How severe does this issue affect your experience of using Ray?
- High: It blocks me to complete my task.
Hi, I want to use ray to submit containerized jobs to a kubernetes cluster. I’ve tried scheduling non-containerized jobs and it works fine. However, once I submit a containerized job, it is stuck in pending mode forever. The command below submits the job successfully, but is stuck forever.
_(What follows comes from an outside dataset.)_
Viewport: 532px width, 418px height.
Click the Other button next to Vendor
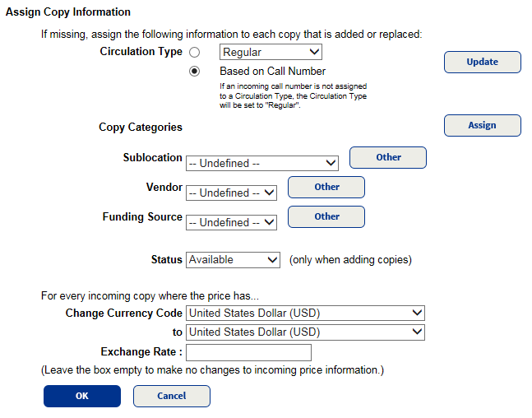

ray job submit --address http://localhost:8265 --runtime-env-json='{"container": {"image": "<my-cuda-docker-image>", "worker_path": "/root"}}' -- nvidia-smi
Job submission server address: http://localhost:8265
-------------------------------------------------------
Job 'raysubmit_KKgyZumhXYm1y3ng' submitted successfully
-------------------------------------------------------
Next steps
Query the logs of the job:
ray job logs raysubmit_KKgyZumhXYm1y3ng
Query the status of the job:
ray job status raysubmit_KKgyZumhXYm1y3ng
Request the job to be stopped:
ray job stop raysubmit_KKgyZumhXYm1y3ng
Tailing logs until the job exits (disable with --no-wait)
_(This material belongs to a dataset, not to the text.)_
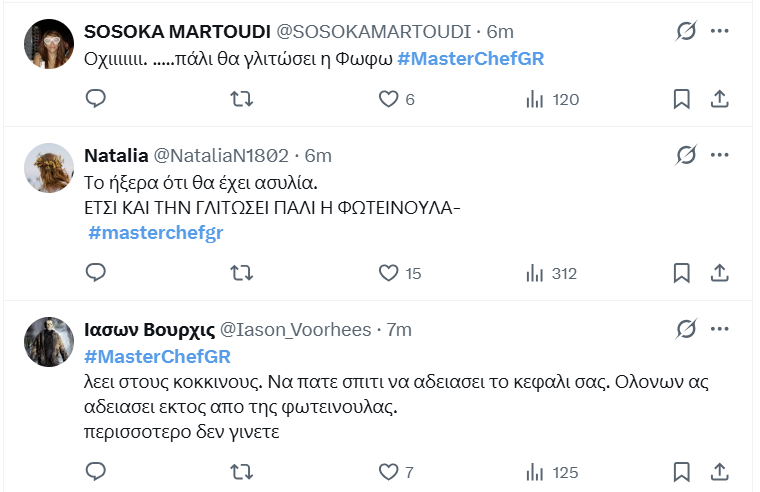Click #masterchefgr hashtag in Natalia's tweet
Viewport: 760px width, 492px height.
coord(155,233)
Checking the job status confirms this issue.
ray job status raysubmit_KKgyZumhXYm1y3ng --address http://localhost:8265
Status for job 'raysubmit_KKgyZumhXYm1y3ng': PENDING
Status message: Job has not started yet. It may be waiting for the runtime environment to be set up.
Terminating the submitted job also does not work and basically breaks the ray cluster for me.
ray job stop raysubmit_KKgyZumhXYm1y3ng --address http://localhost:8265
Job submission server address: http://localhost:8265
Attempting to stop job 'raysubmit_KKgyZumhXYm1y3ng'
Waiting for job 'raysubmit_KKgyZumhXYm1y3ng' to exit (disable with --no-wait):
Job has not exited yet. Status: PENDING
Job has not exited yet. Status: PENDING
Job has not exited yet. Status: PENDING
Job has not exited yet. Status: PENDING
Job has not exited yet. Status: PENDING
Job has not exited yet. Status: PENDING
Any experiences with this? Could anyone help me with this issue?